Ron Kaufman, um outro manifestante, acrescenta, brandindo uma bandeira de Israel: "Nós estamos aqui porque o governo não age. Queremos a pena de morte para esses terroristas. Diariamente, 30 foguetes lançados da Faixa de Gaza explodem em Israel. Eu queria ver se o Canadá lançasse um foguete contra os Estados Unidos: aí não haveria mais o Canadá."
Os manifestantes exigem que a Faixa de Gaza seja duramente atacada, e o Hamas, destruído. Porém, algumas ruas adiante, vozes bem diferentes se faziam ouvir: na Praça Sion, no centro de Jerusalém, cerca de 40 pessoas protestavam contra a violência e a escalada recíproca.
"A violência aumentou muito em Jerusalém. É preciso que alguém esteja aqui no centro da cidade, para que a voz das pessoas normais, que são contra a violência e o ódio, também seja ouvida", apela Oron Elior, da organização Combatants for Peace. Esses "combatentes pela paz" se engajam pela convivência entre palestinos e israelenses. "Não se pode ficar passivo nesta situação. Se as pessoas permanecerem indiferentes, nunca nada vai mudar."
Tempos difíceis
No vácuo das negociações de paz suspensas, é ainda mais fácil a situação escalar, argumentavam muitos participantes do protesto. "Não me surpreendo com o excesso de violência.
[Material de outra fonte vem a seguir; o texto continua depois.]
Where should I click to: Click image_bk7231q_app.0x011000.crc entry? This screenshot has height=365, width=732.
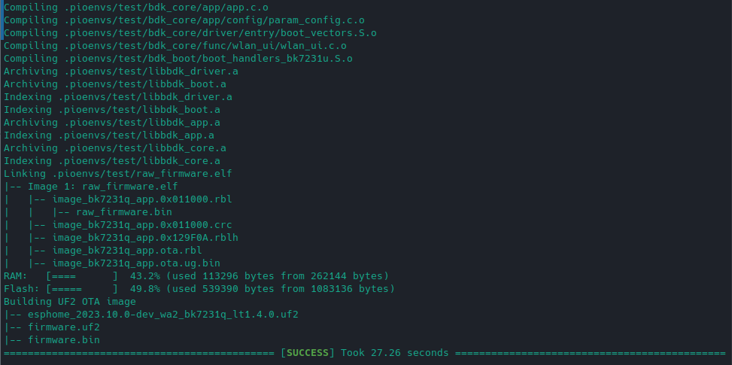point(142,225)
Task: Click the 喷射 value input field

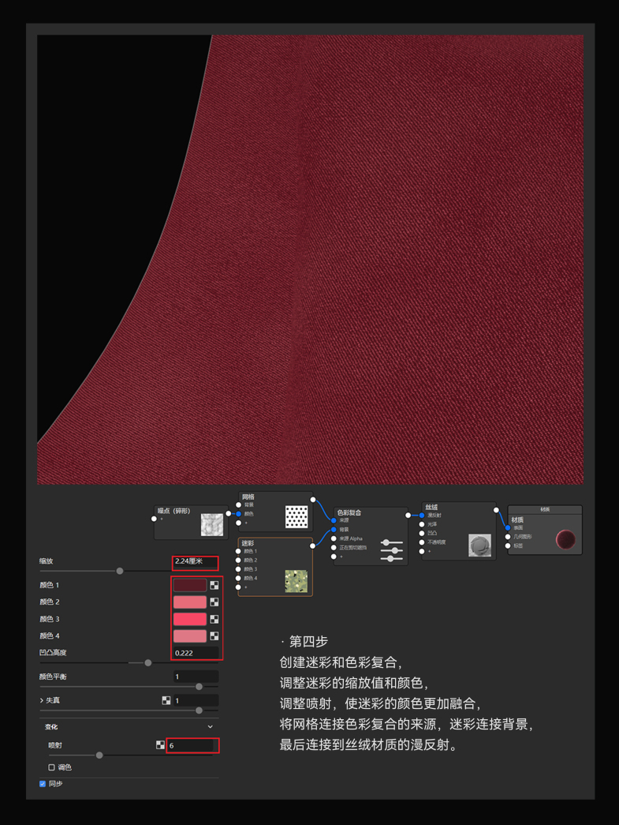Action: pos(192,745)
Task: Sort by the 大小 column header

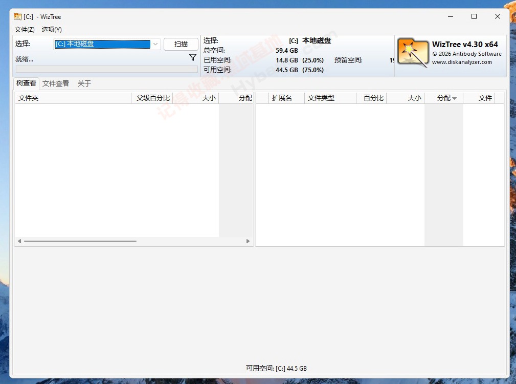Action: (x=209, y=98)
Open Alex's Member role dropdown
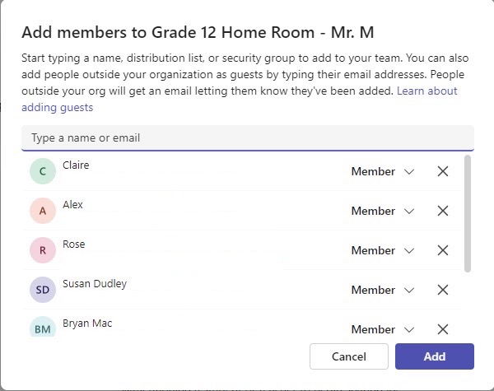The image size is (494, 391). [383, 211]
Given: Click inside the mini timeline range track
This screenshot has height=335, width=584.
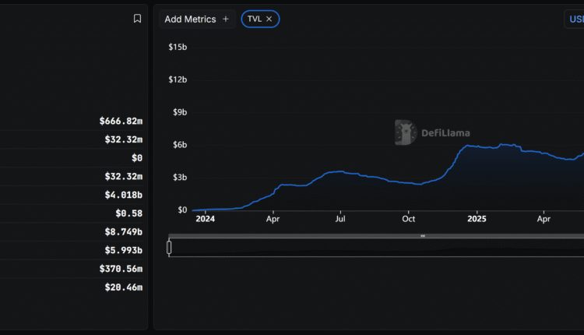Looking at the screenshot, I should (x=374, y=249).
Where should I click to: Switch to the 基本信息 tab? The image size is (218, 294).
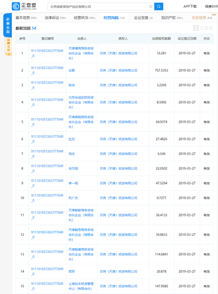click(x=27, y=18)
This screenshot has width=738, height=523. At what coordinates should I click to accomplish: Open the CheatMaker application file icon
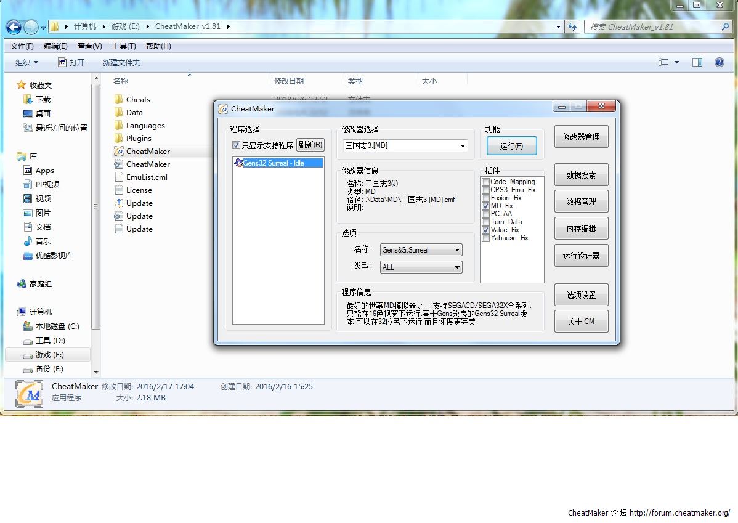[119, 151]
Ela parte do Estado, da ocupação. Não se pode esquecer quantos palestinos já foram mortos durante a operação militar na Cisjordânia", enfatiza o pacifista Amir Khalash.
A poucas centenas de metros da Praça Sion, Matan Israeli acompanha o noticiário. O jovem artista vive em Jerusalém Oriental e trabalha com colegas palestinos em performances artísticas conjuntas. Ele descreve esse trabalho como construção de pontes entre a zona leste de Jerusalém, de maioria árabe, e o oeste judaico da cidade.
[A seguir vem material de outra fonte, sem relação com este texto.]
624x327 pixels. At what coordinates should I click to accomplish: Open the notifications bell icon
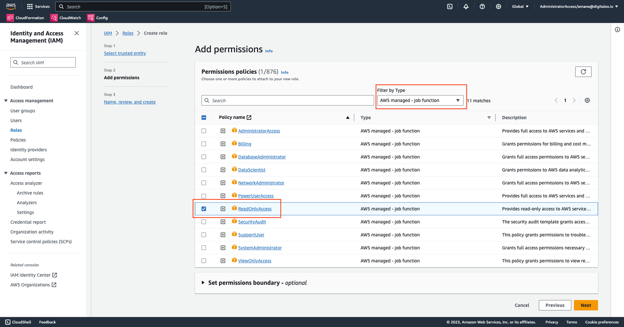tap(466, 6)
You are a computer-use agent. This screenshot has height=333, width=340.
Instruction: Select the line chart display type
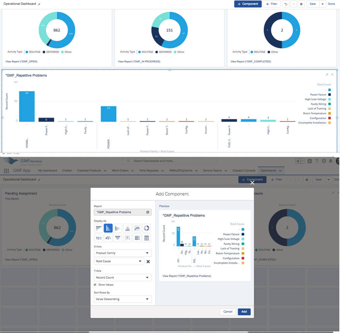pyautogui.click(x=137, y=228)
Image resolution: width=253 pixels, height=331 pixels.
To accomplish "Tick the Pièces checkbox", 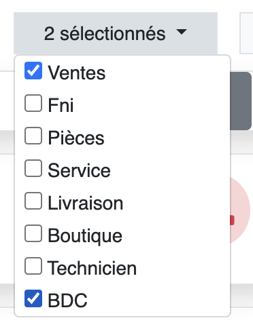I will tap(33, 136).
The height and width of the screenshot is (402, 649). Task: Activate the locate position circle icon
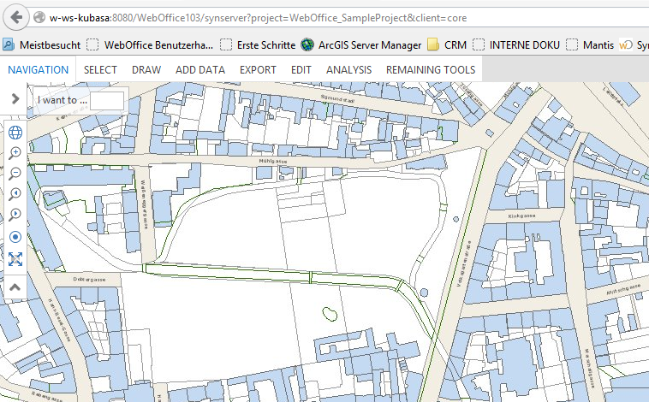15,237
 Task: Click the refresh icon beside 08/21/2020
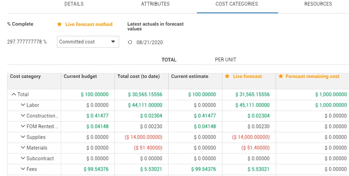click(130, 42)
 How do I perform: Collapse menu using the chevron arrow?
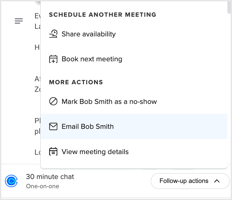[217, 181]
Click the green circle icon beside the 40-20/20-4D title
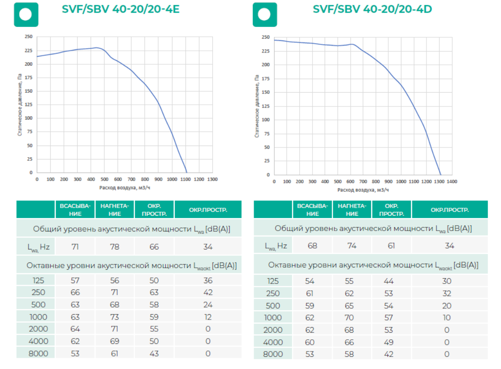This screenshot has height=369, width=501. coord(264,14)
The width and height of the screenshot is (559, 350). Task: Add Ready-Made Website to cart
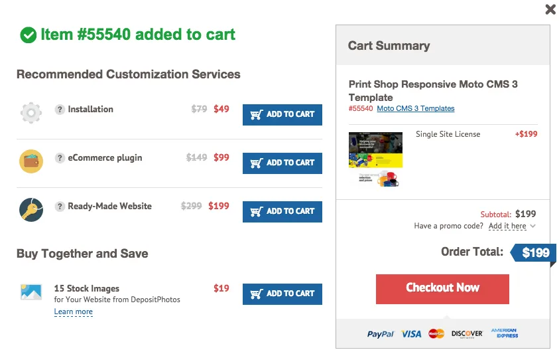[x=282, y=211]
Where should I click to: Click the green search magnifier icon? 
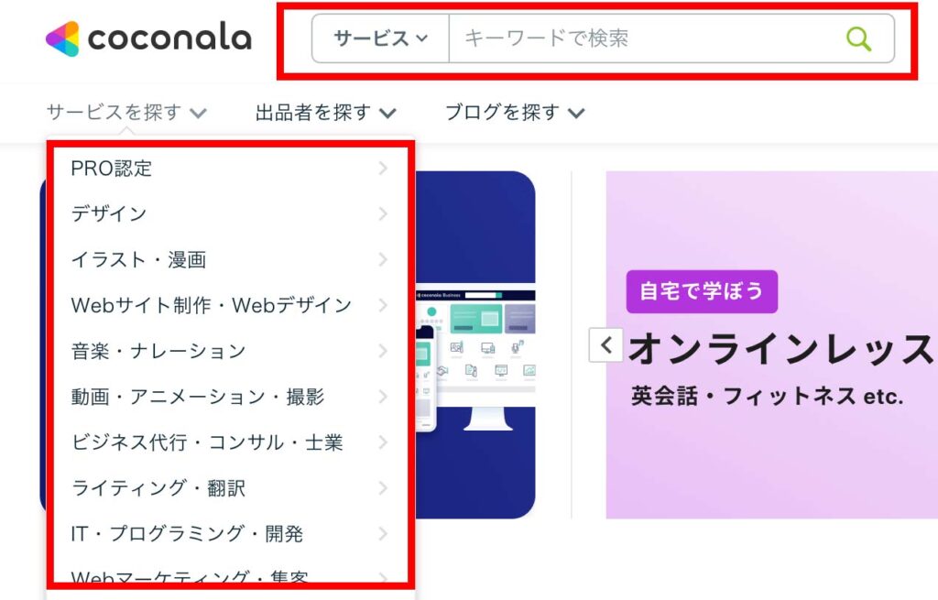858,38
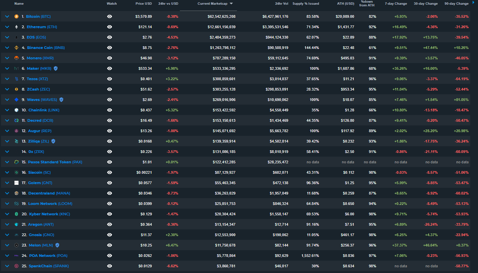Sort by Current Marketcap column header
The width and height of the screenshot is (478, 273).
click(x=212, y=4)
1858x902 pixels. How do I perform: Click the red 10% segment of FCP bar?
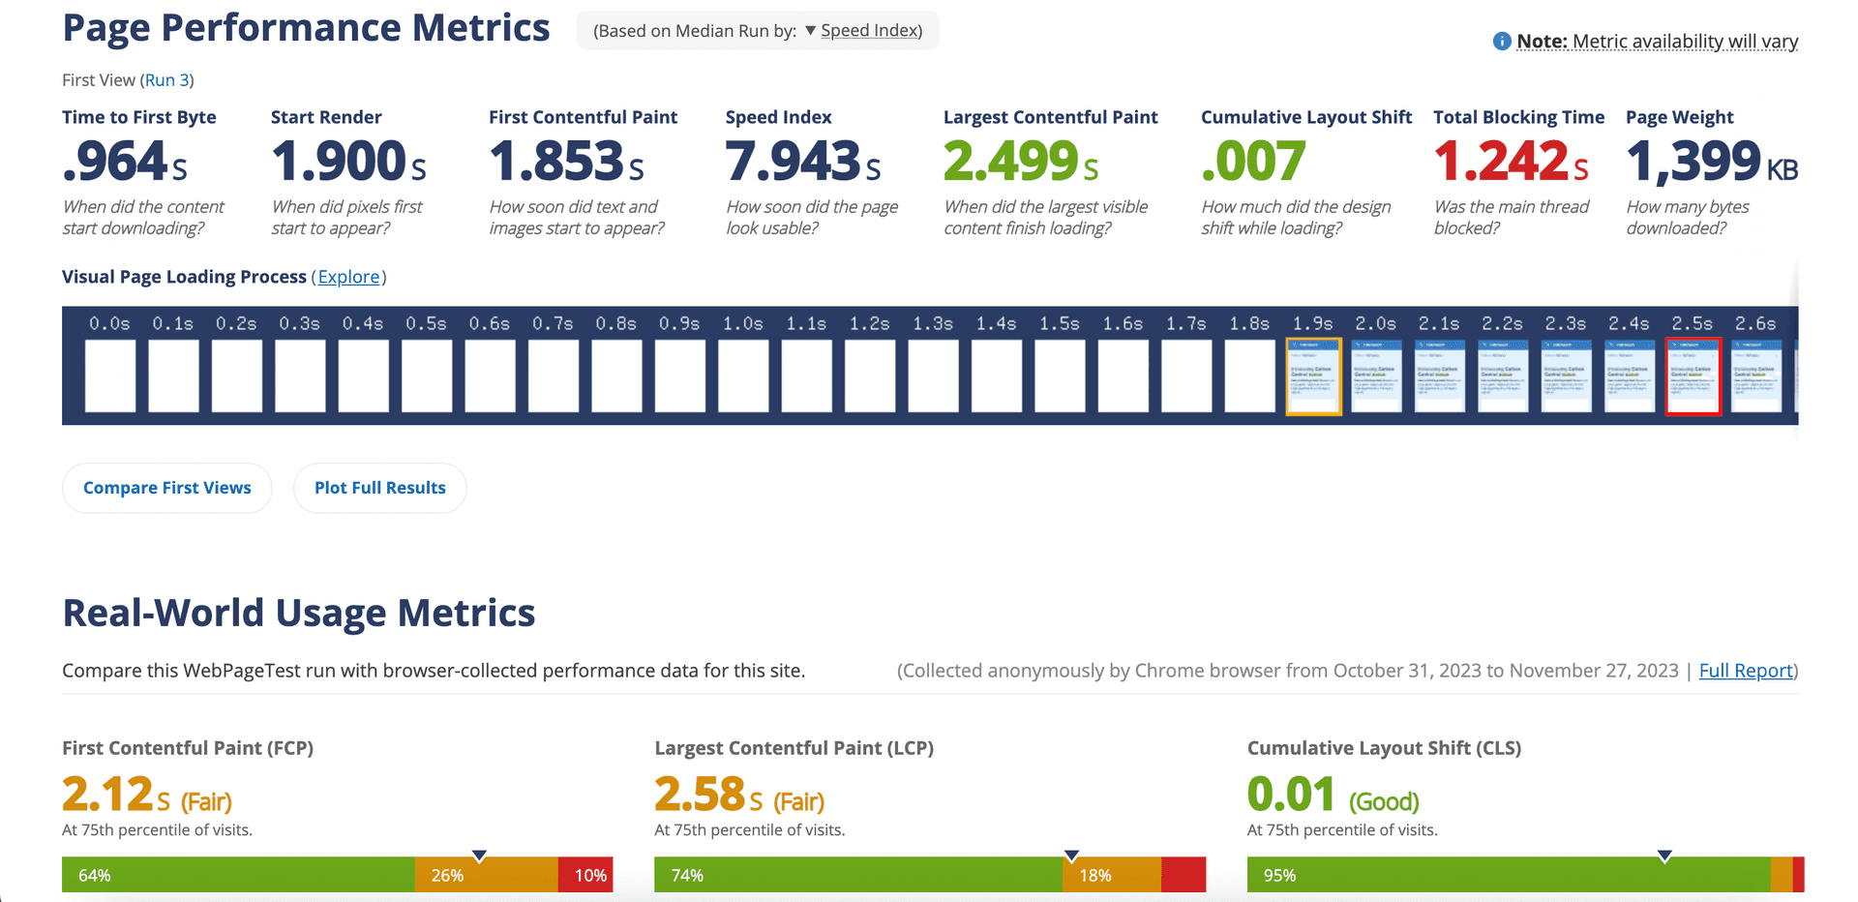(585, 875)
Em tempos menos tensos, já não é um trabalho fácil. O artista desabafa: após os acontecimentos recentes, ele quase não reconhece mais o seu país. "Isso me dá medo. Foi assustador caminhar aqui pelas ruas da zona oeste, ver essas pessoas marchando, esse ódio e toda a escalada de violência."
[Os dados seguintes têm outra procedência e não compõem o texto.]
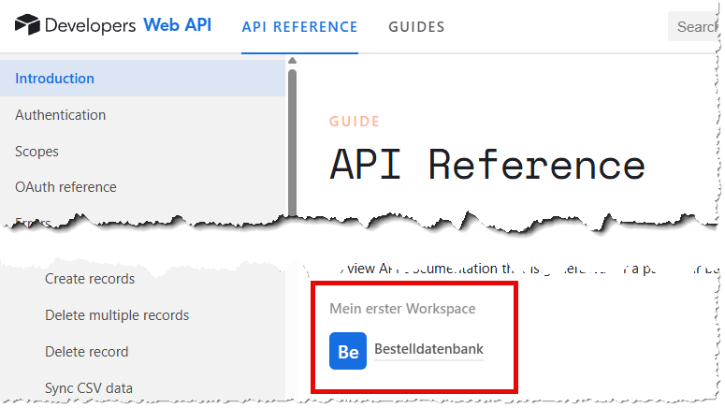This screenshot has width=725, height=408.
Task: Click the 'Web API' header link
Action: tap(177, 25)
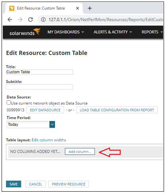Click the Edit column widths link
Image resolution: width=166 pixels, height=194 pixels.
coord(49,140)
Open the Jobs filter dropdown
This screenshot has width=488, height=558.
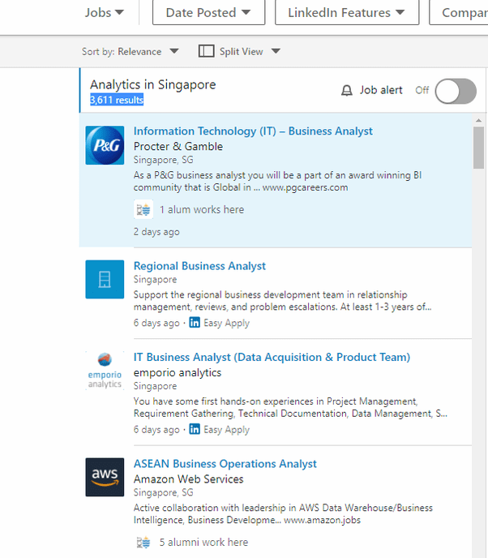(105, 12)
Seus planos de, também neste verão, desenvolver no seu bairro um projeto cultural com palestinos e israelenses, estão por enquanto congelados, revela Israeli. "Fazer algo assim, agora, seria uma catástrofe. Nós fingiríamos que existe uma convivência. Mas a realidade, infelizmente, é outra. Agora um abismo muito profundo se abriu entre os dois lados, vão ser necessários anos para recuperar o pouco de confiança que existia."